Spherical Sundial
During his retirement, Jefferson placed a sundial on the North Terrace. In an 1817 letter to Benjamin Henry Latrobe, architect of the United States Capitol in Washington, D.C., Jefferson remarked:
“my dial captivates every body foreign as well as home-bred, as a handsome object & accurate measurer of time.”
A reproduction stands on the North Terrace today, yet the whereabouts of Jefferson’s original sundial is unknown.
North Pavilion
Thomas Mann Randolph, husband of Jefferson’s eldest daughter Martha, used this building's upper floor as an office. His political career included service as a U.S. Congressman, Virginia State Senator and Delegate, and Governor of Virginia.
While Thomas Mann Randolph shared many interests with Jefferson, he felt out of place at Monticello. In an 1802 letter to Jefferson, Randolph described feeling like “a silly bird…in the company of swans.” After years of strained relationships with his family, Thomas Mann Randolph reconciled with his wife and children shortly before his death in the North Pavilion in 1828. He is buried in the Monticello Graveyard.
University of Virginia
Standing on the terrace, face the North Pavilion and turn to the right. A clearing through the trees gives way to a view of the Rotunda, which sits at the heart of the University of Virginia. Jefferson designed and founded the university in his retirement at Monticello, describing the project as “the hobby of my old age” and “my last act of usefulness.”

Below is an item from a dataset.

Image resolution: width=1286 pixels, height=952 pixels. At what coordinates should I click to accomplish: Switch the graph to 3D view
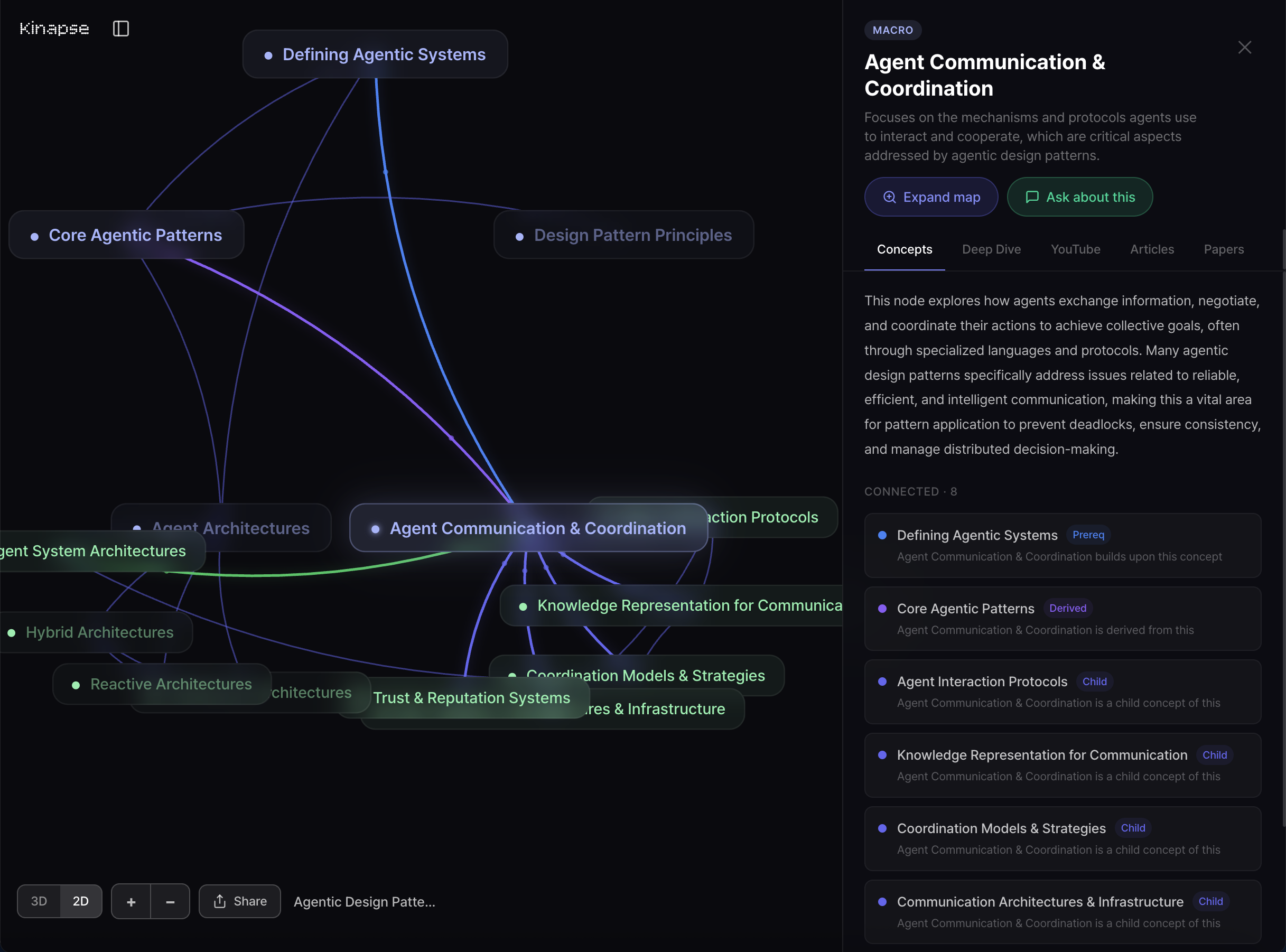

A large number of enslaved African-Americans, as well as a small number of free blacks (including people Jefferson freed in his will) and white craftsmen, provided the labor when construction began in 1817. The first class of all white-male students was admitted in 1825. Jefferson believed that education provided the surest path to human progress, and wrote that he dedicated the university to “the illimitable freedom of the human mind.”